Beginning at the line that holds "Task: Click the add (plus) icon in header", restate each line exactly through the final line of the records. Include both of those lines.
Dataset records section start
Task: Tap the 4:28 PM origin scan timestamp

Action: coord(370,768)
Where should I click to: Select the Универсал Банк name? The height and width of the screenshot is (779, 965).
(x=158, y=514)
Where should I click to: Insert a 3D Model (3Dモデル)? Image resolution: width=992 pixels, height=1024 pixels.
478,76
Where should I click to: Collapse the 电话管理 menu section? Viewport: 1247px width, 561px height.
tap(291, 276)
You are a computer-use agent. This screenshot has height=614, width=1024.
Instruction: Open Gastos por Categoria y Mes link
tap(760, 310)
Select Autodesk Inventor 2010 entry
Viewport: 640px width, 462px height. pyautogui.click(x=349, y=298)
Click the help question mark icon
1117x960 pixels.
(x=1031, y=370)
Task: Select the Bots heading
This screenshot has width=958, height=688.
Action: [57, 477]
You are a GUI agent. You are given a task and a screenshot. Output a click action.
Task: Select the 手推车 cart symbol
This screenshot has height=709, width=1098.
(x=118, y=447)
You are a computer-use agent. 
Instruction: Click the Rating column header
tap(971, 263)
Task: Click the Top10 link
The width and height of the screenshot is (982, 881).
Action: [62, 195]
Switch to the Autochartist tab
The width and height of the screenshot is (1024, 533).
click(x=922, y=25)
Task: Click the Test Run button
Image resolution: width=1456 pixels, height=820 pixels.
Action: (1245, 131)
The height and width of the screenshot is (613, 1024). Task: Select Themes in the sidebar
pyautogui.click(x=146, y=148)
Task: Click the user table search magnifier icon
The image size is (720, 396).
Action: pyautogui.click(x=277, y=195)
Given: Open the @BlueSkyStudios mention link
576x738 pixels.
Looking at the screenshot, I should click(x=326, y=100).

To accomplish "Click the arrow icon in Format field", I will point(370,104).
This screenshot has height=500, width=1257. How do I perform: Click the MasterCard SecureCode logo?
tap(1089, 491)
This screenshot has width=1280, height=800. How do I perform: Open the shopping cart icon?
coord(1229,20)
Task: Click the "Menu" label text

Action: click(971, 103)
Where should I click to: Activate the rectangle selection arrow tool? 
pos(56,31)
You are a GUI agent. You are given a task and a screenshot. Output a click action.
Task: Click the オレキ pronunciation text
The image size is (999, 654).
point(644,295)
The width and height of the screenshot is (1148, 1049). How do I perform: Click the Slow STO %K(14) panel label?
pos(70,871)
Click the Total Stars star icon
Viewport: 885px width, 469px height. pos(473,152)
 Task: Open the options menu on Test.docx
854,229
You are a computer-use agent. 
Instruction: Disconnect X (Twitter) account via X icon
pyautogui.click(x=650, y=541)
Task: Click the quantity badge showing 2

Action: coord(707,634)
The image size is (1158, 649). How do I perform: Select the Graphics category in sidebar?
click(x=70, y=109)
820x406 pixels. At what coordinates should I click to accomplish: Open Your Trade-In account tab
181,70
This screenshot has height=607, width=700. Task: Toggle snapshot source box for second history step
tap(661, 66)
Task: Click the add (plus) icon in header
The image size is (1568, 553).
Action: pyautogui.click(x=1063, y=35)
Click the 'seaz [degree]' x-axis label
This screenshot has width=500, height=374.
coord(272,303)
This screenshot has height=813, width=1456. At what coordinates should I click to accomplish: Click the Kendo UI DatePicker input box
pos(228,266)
Dataset records section end
--- Task response ---
Task: Click the add (plus) icon in header
The image size is (1568, 553).
Action: pyautogui.click(x=1063, y=35)
Click the 'seaz [degree]' x-axis label
This screenshot has width=500, height=374.
coord(272,303)
This screenshot has height=813, width=1456. At what coordinates should I click to accomplish: Click the Kendo UI DatePicker input box
pos(228,266)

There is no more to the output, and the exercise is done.